Mr and Mrs Speak (S) entered into a regulated fixed sum loan agreement with Black Horse Limited in 2006.

In addition to the loan, S took out Payment Protection Insurance (PPI). The PPI was also financed and payable over the same period as the loan and at the same interest rate.

S failed to maintain payments and in 2009 the bank issued court proceedings to recover the sums due. S contended that the PPI policy, which the bank had sold them along with their loan, had been mis-sold. The particulars of the alleged mis-selling were that the PPI was a condition of the loan and that it had been misrepresented as being compulsory, therefore if S wanted the loan they had to have PPI.

S claimed there was a breach of the bank’s statutory duty under ICOB and that as a result an unfair relationship had arisen under s.140A of the Consumer Credit Act 1974. The loan and the PPI were sold to S by one of the bank’s branch employees, Ms O’Halloran (Ms H).

Held

His Honour Judge Waksman QC concluded that the allegations were not true and ruled in favour of Black Horse Limited. The sales process employed by the bank was scrutinised by HHJ Waksman, who placed a heavy reliance on the testimony of Mr S and Ms H.

Mrs S was not present when the PPI was purchased, but had given her husband authority to act on her behalf.  After hearing all the evidence, HHJ Waksman stated that Mr S had given ‘inconsistent or implausible evidence’ compared to Ms H, whom he found to be ‘clearly more reliable’.

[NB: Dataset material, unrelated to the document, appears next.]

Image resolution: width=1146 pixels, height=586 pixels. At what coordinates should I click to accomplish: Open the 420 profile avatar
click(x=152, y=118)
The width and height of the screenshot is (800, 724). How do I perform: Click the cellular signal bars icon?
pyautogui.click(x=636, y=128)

The judge ruled that Ms H’s evidence supported the claim that the bank had issued Mr S with an Initial Disclosure Document explaining that the bank would only offer PPI products from Lloyds. In addition, a demands and needs statement was signed by both Mr & Mrs S, which Ms H had explained clearly.

The conduct of the bank prior to the signing of the agreement was crucial in ascertaining whether the PPI was represented as optional or not. From the evidence given, it was found that prior to signing the agreement the bank had made it clear that it only recommended PPI.

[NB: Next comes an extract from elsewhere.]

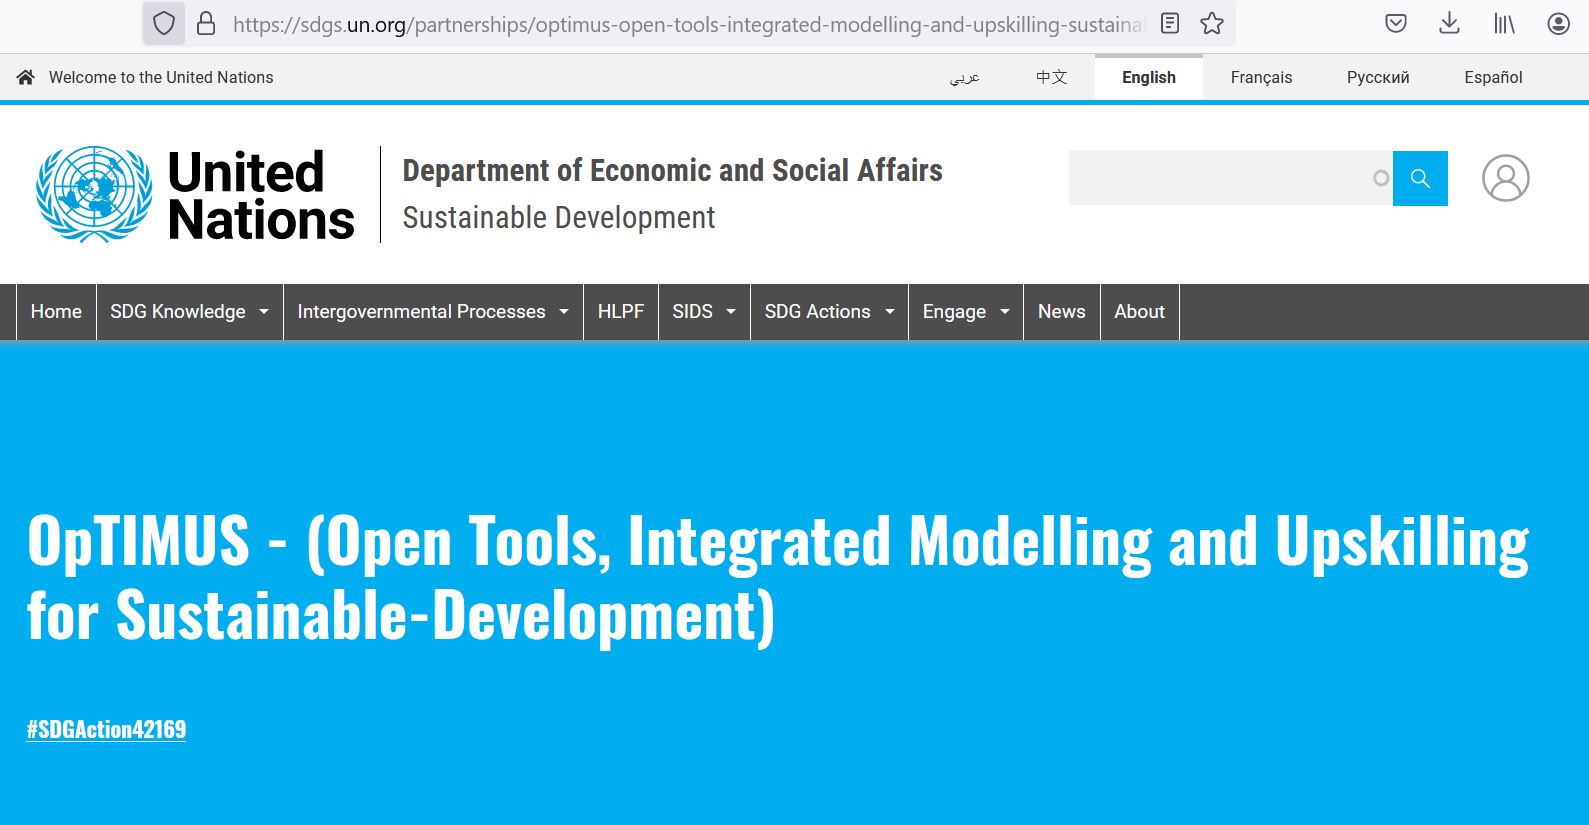Open the Pocket save icon
Image resolution: width=1589 pixels, height=825 pixels.
click(x=1396, y=24)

During further discussions as to the terms of any loan, Ms H had gone through the features, benefits and exclusions of PPI and later went through the demands and needs statement with Mr S. As such, the judge concluded that the PPI had not been represented as a condition of the loan. It is worth noting that the Judge stated that if the Bank had represented that the PPI was a condition of the loan then the fact that the agreement stated that it was optional, would not make it optional.

The judge concluded that as there had been no misrepresentation, then there was no breach of ICOB. He focused on the actions of the bank’s representative and whether Ms H took reasonable steps under rule 4.3.1 ICOB to ensure that the demands and needs of the customer were met, rather than looking to the organisation’s actions as a whole. As a result, the agreement was enforceable and S were ordered to pay the amounts owed plus costs and interest.

Comment

It is clear from HHJ Waksman’s comments that conduct prior to the signing of any agreement is essential in determining whether PPI has been mis-sold.

The internal policies and procedures in place, along with the actions of any representatives will all be taken into account.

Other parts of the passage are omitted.